● WORK INSTRUCTIONS:
Your answer should be only the lines below from the one with "Where should I click to: Click" to the one with "Given: Open the 30 Min interval dropdown", repeated exactly, ends included.

● LISTED RECORDS:

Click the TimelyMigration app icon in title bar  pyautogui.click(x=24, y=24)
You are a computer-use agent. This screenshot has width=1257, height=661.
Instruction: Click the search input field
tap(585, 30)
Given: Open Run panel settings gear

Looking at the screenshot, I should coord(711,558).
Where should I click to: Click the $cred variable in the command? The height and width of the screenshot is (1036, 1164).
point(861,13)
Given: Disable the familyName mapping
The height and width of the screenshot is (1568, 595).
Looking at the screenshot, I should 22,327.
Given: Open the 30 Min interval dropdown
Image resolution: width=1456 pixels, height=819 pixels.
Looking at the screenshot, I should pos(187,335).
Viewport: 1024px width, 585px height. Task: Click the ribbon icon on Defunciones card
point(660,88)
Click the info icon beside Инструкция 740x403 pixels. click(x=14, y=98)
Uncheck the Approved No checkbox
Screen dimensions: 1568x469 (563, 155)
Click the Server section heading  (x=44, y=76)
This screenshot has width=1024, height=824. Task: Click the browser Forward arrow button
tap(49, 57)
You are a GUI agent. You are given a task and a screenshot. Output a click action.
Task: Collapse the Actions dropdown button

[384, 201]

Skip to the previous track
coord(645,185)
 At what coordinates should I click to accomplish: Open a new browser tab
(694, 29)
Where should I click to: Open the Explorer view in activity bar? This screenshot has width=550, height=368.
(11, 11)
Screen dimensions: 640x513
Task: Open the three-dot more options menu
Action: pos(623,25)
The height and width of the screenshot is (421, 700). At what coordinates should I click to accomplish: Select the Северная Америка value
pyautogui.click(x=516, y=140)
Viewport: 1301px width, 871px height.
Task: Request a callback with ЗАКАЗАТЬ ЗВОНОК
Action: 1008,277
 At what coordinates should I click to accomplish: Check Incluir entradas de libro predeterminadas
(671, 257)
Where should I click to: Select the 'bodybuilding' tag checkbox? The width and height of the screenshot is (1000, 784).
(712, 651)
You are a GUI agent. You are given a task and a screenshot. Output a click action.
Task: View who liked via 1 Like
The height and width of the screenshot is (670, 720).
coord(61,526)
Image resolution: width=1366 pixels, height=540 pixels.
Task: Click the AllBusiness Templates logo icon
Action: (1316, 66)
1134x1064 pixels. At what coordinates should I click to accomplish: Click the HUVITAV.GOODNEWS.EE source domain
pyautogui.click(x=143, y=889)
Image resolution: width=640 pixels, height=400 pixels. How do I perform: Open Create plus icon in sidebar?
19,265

● FINISHED TASK:
Where should I click to: Click the $cred variable in the command? The height and width of the screenshot is (1036, 1164).
point(861,13)
Given: Disable the familyName mapping
The height and width of the screenshot is (1568, 595).
Looking at the screenshot, I should 22,327.
Given: Open the 30 Min interval dropdown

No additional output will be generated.